WORK TO COMPLETE –
In your answer, give each entry again exactly as it appears.

:: TASK MATERIAL

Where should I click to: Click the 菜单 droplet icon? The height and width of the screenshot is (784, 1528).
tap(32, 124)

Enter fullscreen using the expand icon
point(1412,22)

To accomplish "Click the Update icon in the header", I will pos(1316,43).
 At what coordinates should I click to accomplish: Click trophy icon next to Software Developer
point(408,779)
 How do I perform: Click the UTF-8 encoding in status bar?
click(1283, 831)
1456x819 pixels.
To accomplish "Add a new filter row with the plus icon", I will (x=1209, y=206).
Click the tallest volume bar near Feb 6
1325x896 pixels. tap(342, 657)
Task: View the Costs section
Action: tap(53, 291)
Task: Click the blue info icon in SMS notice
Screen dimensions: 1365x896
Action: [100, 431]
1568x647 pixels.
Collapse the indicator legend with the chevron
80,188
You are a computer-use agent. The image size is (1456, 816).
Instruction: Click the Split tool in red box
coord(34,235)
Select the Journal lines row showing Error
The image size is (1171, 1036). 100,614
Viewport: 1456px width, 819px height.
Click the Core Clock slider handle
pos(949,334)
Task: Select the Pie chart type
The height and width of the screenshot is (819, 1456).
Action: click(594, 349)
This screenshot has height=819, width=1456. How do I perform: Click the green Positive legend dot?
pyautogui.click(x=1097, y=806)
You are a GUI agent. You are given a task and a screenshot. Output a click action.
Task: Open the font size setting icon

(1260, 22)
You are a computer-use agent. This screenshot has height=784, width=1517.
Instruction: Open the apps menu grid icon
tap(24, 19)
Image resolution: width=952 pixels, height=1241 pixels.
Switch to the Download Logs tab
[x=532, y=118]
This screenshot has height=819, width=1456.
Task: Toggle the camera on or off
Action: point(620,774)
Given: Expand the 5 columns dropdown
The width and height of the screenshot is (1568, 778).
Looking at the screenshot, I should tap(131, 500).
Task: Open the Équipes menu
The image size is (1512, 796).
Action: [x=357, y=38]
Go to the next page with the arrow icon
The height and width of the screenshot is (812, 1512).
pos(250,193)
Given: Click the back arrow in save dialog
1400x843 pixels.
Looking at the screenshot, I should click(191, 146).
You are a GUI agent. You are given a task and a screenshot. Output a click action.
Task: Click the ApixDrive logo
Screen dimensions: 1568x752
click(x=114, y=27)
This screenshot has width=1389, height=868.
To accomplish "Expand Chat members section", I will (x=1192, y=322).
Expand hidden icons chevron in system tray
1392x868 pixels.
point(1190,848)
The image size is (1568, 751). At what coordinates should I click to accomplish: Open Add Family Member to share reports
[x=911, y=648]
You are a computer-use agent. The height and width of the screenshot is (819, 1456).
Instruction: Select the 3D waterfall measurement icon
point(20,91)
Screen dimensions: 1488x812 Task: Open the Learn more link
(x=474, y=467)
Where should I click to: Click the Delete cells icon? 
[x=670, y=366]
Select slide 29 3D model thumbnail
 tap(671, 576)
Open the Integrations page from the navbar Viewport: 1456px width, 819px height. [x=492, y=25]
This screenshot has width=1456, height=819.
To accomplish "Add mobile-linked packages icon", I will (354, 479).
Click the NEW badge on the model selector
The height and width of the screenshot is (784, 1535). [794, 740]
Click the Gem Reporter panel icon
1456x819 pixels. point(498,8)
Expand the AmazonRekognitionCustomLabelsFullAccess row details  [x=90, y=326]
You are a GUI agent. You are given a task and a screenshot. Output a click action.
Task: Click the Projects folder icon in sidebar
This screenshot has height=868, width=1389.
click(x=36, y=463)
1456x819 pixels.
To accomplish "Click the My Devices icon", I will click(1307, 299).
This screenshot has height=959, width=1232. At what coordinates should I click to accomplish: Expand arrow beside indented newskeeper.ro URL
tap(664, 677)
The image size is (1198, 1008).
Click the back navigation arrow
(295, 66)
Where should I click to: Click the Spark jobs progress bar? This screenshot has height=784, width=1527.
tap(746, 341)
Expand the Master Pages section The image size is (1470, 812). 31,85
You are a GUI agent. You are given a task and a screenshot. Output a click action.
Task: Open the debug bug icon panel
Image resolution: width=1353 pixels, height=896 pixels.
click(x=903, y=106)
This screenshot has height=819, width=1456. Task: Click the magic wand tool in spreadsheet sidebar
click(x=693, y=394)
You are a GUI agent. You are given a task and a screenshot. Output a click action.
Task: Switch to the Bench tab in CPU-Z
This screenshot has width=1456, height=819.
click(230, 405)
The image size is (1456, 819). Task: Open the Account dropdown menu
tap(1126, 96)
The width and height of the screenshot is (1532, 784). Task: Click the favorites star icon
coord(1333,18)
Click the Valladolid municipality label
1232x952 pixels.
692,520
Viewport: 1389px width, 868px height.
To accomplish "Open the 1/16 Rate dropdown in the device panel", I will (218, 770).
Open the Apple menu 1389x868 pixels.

::::

RESULT BELOW –
Where should I click to: Click the 菜单 droplet icon? The height and width of the screenshot is (784, 1528).
tap(32, 124)

Enter fullscreen using the expand icon
point(1412,22)

To accomplish "Click the Update icon in the header", I will pos(1316,43).
 At what coordinates should I click to accomplish: Click trophy icon next to Software Developer
point(408,779)
 How do I perform: Click the UTF-8 encoding in status bar?
click(1283, 831)
1456x819 pixels.
To accomplish "Add a new filter row with the plus icon", I will (x=1209, y=206).
Click the tallest volume bar near Feb 6
1325x896 pixels. tap(342, 657)
Task: View the Costs section
Action: tap(53, 291)
Task: Click the blue info icon in SMS notice
Screen dimensions: 1365x896
Action: [100, 431]
1568x647 pixels.
Collapse the indicator legend with the chevron
80,188
You are a computer-use agent. The image size is (1456, 816).
Instruction: Click the Split tool in red box
coord(34,235)
Select the Journal lines row showing Error
The image size is (1171, 1036). 100,614
Viewport: 1456px width, 819px height.
Click the Core Clock slider handle
pos(949,334)
Task: Select the Pie chart type
The height and width of the screenshot is (819, 1456).
Action: click(594, 349)
This screenshot has height=819, width=1456. How do I perform: Click the green Positive legend dot?
pyautogui.click(x=1097, y=806)
You are a GUI agent. You are given a task and a screenshot. Output a click action.
Task: Open the font size setting icon

(1260, 22)
You are a computer-use agent. This screenshot has height=784, width=1517.
Instruction: Open the apps menu grid icon
tap(24, 19)
Image resolution: width=952 pixels, height=1241 pixels.
Switch to the Download Logs tab
[x=532, y=118]
This screenshot has height=819, width=1456.
Task: Toggle the camera on or off
Action: point(620,774)
Given: Expand the 5 columns dropdown
The width and height of the screenshot is (1568, 778).
Looking at the screenshot, I should tap(131, 500).
Task: Open the Équipes menu
The image size is (1512, 796).
Action: [x=357, y=38]
Go to the next page with the arrow icon
The height and width of the screenshot is (812, 1512).
pos(250,193)
Given: Click the back arrow in save dialog
1400x843 pixels.
Looking at the screenshot, I should click(191, 146).
You are a GUI agent. You are given a task and a screenshot. Output a click action.
Task: Click the ApixDrive logo
Screen dimensions: 1568x752
click(x=114, y=27)
This screenshot has width=1389, height=868.
To accomplish "Expand Chat members section", I will (x=1192, y=322).
Expand hidden icons chevron in system tray
1392x868 pixels.
point(1190,848)
The image size is (1568, 751). At what coordinates should I click to accomplish: Open Add Family Member to share reports
[x=911, y=648]
You are a computer-use agent. The height and width of the screenshot is (819, 1456).
Instruction: Select the 3D waterfall measurement icon
point(20,91)
Screen dimensions: 1488x812 Task: Open the Learn more link
(x=474, y=467)
Where should I click to: Click the Delete cells icon? 
[x=670, y=366]
Select slide 29 3D model thumbnail
 tap(671, 576)
Open the Integrations page from the navbar Viewport: 1456px width, 819px height. [x=492, y=25]
This screenshot has width=1456, height=819.
To accomplish "Add mobile-linked packages icon", I will (354, 479).
Click the NEW badge on the model selector
The height and width of the screenshot is (784, 1535). [794, 740]
Click the Gem Reporter panel icon
1456x819 pixels. point(498,8)
Expand the AmazonRekognitionCustomLabelsFullAccess row details  [x=90, y=326]
You are a GUI agent. You are given a task and a screenshot. Output a click action.
Task: Click the Projects folder icon in sidebar
This screenshot has height=868, width=1389.
click(x=36, y=463)
1456x819 pixels.
To accomplish "Click the My Devices icon", I will click(1307, 299).
This screenshot has height=959, width=1232. At what coordinates should I click to accomplish: Expand arrow beside indented newskeeper.ro URL
tap(664, 677)
The image size is (1198, 1008).
Click the back navigation arrow
(295, 66)
Where should I click to: Click the Spark jobs progress bar? This screenshot has height=784, width=1527.
tap(746, 341)
Expand the Master Pages section The image size is (1470, 812). 31,85
You are a GUI agent. You are given a task and a screenshot. Output a click action.
Task: Open the debug bug icon panel
Image resolution: width=1353 pixels, height=896 pixels.
click(x=903, y=106)
This screenshot has height=819, width=1456. Task: Click the magic wand tool in spreadsheet sidebar
click(x=693, y=394)
You are a GUI agent. You are given a task and a screenshot. Output a click action.
Task: Switch to the Bench tab in CPU-Z
This screenshot has width=1456, height=819.
click(230, 405)
The image size is (1456, 819). Task: Open the Account dropdown menu
tap(1126, 96)
The width and height of the screenshot is (1532, 784). Task: Click the favorites star icon
coord(1333,18)
Click the Valladolid municipality label
1232x952 pixels.
692,520
Viewport: 1389px width, 868px height.
To accomplish "Open the 1/16 Rate dropdown in the device panel", I will (218, 770).
Open the Apple menu 1389x868 pixels.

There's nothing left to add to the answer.